Microscale vegetables are a growing superfood category. They include sprouted seeds, which are miniature in size yet big in nutrition. Eating sprouts well before they become full-blown plants can load your body with considerable nutrient levels. Grains, legumes, and greens all begin their sprouted life as seeds that begin the process of germination when exposed to optimal conditions of moisture and warmth. Within a week, the sprouted plants are ready to eat much before their leaves develop.

The multitude benefits of sprouts include improved digestion of both carbohydrates and proteins. Germination stimulates the release of enzymes to pre-digest starch, which may aid in gut health and reduce intestinal flatulence. Sprouted seeds and greens have higher concentrations of vitamin C, B vitamins, and antioxidants.

A plausible disadvantage of eating raw sprouts is that their warm, moist-growing condition is also a perfect medium for bacterial growth. Salmonella, listeria, and E. coli flourish in this environment. Young children, geriatrics, pregnant women, and anyone with a weakened immune system should avoid eating raw or even lightly cooked sprouts of any kind.

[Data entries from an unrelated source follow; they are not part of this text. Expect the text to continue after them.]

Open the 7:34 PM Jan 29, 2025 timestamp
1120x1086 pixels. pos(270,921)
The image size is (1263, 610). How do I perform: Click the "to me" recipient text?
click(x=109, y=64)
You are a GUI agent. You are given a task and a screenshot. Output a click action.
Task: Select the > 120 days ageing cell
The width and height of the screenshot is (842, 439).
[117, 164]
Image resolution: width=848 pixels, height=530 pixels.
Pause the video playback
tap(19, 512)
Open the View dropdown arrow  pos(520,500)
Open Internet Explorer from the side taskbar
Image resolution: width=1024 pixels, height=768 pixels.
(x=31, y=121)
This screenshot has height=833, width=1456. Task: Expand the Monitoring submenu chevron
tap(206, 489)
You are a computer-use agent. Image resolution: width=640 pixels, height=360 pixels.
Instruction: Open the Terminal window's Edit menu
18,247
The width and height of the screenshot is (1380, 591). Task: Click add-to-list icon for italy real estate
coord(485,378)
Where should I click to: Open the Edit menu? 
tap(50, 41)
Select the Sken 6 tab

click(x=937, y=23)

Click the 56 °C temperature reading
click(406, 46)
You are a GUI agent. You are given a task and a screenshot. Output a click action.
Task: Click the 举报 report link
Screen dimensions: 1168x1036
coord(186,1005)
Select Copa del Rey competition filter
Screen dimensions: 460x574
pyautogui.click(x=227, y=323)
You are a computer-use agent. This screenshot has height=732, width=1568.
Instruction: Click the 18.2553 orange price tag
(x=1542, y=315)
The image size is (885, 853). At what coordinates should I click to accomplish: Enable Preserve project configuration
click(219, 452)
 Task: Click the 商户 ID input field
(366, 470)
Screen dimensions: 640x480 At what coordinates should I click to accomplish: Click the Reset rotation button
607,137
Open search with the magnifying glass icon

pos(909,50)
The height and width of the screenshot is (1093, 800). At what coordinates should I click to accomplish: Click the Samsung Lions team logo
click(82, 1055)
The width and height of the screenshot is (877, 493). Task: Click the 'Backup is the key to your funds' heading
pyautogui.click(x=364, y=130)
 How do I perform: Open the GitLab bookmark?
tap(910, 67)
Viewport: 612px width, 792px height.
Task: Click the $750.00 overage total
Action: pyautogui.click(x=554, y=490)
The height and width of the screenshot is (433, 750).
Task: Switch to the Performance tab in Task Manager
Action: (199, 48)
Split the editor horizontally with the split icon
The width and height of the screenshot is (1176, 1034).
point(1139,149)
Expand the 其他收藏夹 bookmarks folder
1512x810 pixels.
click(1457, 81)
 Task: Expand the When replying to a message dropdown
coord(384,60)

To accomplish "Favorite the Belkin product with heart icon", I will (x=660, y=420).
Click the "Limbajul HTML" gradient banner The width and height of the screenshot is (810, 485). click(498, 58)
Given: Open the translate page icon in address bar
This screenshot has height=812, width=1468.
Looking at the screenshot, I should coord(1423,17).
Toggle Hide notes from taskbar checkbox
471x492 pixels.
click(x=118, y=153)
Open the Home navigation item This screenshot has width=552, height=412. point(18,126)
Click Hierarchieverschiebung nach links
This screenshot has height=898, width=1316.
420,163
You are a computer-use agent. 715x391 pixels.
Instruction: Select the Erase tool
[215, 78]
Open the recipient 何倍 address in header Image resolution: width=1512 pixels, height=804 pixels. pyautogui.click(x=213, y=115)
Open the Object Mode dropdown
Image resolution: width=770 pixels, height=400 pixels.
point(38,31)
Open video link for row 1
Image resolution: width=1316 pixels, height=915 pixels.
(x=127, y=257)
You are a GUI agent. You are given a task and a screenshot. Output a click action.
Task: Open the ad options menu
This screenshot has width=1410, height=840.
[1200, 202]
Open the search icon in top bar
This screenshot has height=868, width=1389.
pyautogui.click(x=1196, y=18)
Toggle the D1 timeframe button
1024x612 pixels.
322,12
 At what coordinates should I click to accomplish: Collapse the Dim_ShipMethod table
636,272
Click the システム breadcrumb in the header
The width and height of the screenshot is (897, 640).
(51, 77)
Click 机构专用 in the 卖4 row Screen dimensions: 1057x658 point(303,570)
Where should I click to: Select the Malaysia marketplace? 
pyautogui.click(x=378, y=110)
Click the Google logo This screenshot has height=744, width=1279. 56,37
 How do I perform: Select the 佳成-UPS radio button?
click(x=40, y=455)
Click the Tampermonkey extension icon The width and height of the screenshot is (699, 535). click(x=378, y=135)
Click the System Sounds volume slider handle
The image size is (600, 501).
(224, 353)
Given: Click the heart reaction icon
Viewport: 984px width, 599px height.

To reduce the risk of foodborne illness the seeds should be sanitized by soaking in a mild acidic solution. A spoonful of vinegar added to the soaking water will definitely help. Sprouts that are purchased should be washed thoroughly under running water, which may reduce bacteria but not necessarily eliminate it altogether. Check and follow the “use by” date on the packaging if available. Always keep sprouts under refrigerated conditions.

SPROUTS SALAD RECIPE

  • Sprouts 1 C
  • Chopped Onion, Tomato, and Cucumber 1 C
  • Green Chilly Finely Chopped 2
  • Salt As Required
  • Vinegar 1 Tsp
  • Toss all the ingredients for a healthy snack or a meal accompaniment.